Welcome to the Reader's morning briefing for Thursday, April 13, 2016.
It will be another beautiful spring day, with a high of 57 and a low of 42. It's supposed to be even sunnier than Wednesday. [AccuWeather]
Pierre Loury, 16, was shot to death by police in the Homan Square area Monday night after allegedly threatening a cop with a gun during a foot chase. A witness and a police source told the Tribune that Loury was scaling a fence and that his clothes had been caught on it when he was shot dead. It's no surprise that many questions are being raised about his death; a vigil and a protest were held in his honor Tuesday evening. [Tribune]
Two witnesses are expected to speak at former U.S. House speaker Dennis Hastert's sentencing hearing April 27—an accuser known only as "Individual D" and the sister of a deceased accuser, according to prosecutors. Hastert pleaded guilty to breaking a banking law in order to keep silent an accuser referred to as "Individual A" in court papers. The disgraced politician could serve time in prison. [ABC7 Chicago]
Racism plagues the Chicago Police Department, according to a new report from the accountability task force appointed by Mayor Rahm Emanuel. The report paints a scathing and troubling picture of the police, and says that data shows many officers have "no regard" for the lives of minorities. Emanuel said he's not surprised by the alleged racism and hopes personnel and policy changes will solve the issue. The progress might have already started; around the same time the report was released, Eddie Johnson was officially appointed as CPD's new superintendent. [New York Times] [WBEZ]
The Guardian has continued to investigate the Chicago Police Department's alleged "black site" at Homan Square. The paper's latest story reveals that the site was so secretive that even police couldn't be sure who was being held and/or interrogated there. An internal memo revealed that many Homan Square records "existed largely outside Chicago police's electronic records system." [Guardian]

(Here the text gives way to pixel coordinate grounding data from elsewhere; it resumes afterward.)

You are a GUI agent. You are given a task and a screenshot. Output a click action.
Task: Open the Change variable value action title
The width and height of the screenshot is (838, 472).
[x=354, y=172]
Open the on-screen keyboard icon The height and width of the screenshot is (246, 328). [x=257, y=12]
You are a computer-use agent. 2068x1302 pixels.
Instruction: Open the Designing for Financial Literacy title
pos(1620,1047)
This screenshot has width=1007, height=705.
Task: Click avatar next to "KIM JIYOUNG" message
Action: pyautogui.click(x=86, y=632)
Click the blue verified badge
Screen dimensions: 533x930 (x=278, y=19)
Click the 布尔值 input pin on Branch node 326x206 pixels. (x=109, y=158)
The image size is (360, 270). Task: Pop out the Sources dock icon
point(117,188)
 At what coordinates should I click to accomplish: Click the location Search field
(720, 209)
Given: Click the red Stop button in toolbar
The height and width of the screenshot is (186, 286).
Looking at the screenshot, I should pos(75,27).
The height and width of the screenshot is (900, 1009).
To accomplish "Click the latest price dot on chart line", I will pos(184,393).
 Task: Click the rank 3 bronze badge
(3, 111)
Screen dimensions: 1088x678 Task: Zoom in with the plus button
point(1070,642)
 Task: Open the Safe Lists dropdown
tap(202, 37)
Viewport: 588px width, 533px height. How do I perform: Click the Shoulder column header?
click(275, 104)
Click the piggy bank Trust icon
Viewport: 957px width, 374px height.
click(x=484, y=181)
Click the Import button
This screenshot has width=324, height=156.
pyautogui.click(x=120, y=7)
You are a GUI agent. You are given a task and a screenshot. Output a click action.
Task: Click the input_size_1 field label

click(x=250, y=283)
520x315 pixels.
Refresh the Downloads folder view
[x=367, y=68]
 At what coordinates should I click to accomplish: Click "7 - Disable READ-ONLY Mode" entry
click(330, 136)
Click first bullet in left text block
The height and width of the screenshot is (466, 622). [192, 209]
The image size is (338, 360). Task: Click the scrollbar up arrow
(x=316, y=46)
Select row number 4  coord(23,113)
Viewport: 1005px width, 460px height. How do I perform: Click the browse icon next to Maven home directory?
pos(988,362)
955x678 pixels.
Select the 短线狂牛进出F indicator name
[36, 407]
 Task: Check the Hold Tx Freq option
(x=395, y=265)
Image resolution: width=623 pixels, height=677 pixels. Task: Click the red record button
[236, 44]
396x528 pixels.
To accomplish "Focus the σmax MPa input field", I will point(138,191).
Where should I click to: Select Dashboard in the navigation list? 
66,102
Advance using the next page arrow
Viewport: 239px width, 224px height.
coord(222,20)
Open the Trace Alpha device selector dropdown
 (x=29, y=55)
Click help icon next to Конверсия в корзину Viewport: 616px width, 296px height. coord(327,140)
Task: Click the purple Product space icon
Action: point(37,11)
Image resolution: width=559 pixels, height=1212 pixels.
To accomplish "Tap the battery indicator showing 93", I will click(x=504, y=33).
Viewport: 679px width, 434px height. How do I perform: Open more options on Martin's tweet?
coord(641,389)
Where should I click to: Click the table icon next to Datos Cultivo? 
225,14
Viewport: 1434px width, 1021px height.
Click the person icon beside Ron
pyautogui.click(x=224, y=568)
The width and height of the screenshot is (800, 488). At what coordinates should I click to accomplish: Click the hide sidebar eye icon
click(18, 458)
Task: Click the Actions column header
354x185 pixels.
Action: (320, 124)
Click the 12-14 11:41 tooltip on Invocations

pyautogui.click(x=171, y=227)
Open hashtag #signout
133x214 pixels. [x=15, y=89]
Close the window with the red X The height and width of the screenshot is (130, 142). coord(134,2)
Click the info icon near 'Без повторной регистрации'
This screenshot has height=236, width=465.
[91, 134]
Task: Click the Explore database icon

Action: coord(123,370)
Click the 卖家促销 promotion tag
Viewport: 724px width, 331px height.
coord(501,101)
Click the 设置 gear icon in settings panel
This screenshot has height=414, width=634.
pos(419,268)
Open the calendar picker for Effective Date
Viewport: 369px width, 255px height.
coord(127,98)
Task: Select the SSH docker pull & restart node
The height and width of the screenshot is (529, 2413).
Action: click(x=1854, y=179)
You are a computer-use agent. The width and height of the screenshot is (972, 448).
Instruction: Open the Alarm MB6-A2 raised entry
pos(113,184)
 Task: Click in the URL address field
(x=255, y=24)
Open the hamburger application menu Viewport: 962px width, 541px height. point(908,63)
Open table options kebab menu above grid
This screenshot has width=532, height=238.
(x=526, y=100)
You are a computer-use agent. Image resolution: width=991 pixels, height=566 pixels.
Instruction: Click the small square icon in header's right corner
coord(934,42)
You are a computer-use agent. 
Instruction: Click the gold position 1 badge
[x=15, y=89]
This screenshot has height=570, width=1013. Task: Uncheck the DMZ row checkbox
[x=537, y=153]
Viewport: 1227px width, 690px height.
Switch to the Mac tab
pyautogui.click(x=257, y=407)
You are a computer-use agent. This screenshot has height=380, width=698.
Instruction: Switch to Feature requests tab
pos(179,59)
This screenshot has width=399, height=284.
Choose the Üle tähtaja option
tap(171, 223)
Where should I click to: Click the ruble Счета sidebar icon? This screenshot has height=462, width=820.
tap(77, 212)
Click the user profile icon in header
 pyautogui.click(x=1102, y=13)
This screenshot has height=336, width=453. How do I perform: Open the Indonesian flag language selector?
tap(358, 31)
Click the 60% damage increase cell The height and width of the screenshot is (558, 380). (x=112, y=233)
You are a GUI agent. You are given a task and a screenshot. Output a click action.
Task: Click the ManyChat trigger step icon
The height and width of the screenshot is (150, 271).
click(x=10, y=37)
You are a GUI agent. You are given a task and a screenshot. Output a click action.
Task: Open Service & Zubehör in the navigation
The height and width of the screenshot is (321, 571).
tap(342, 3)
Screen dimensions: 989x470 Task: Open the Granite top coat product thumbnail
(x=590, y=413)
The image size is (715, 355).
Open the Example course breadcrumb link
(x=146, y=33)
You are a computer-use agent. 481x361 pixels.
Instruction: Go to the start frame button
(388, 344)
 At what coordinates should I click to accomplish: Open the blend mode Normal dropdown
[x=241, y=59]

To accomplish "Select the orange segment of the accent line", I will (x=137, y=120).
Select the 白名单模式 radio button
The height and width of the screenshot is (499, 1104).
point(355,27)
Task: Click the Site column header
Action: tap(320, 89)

Historic Graceland Cemetery lies just blocks north of the rowdiness of Wrigleyville, but it is the final resting place of many prominent Chicagoans—Marshall Field, Daniel Burnham, Joseph Medill, and even Charles Dickens's brother are all buried there. A walking tour of the cemetery will be held Saturday in honor of Obscura Day, which celebrates "the world's most curious and awe-inspiring places." [DNAinfo Chicago]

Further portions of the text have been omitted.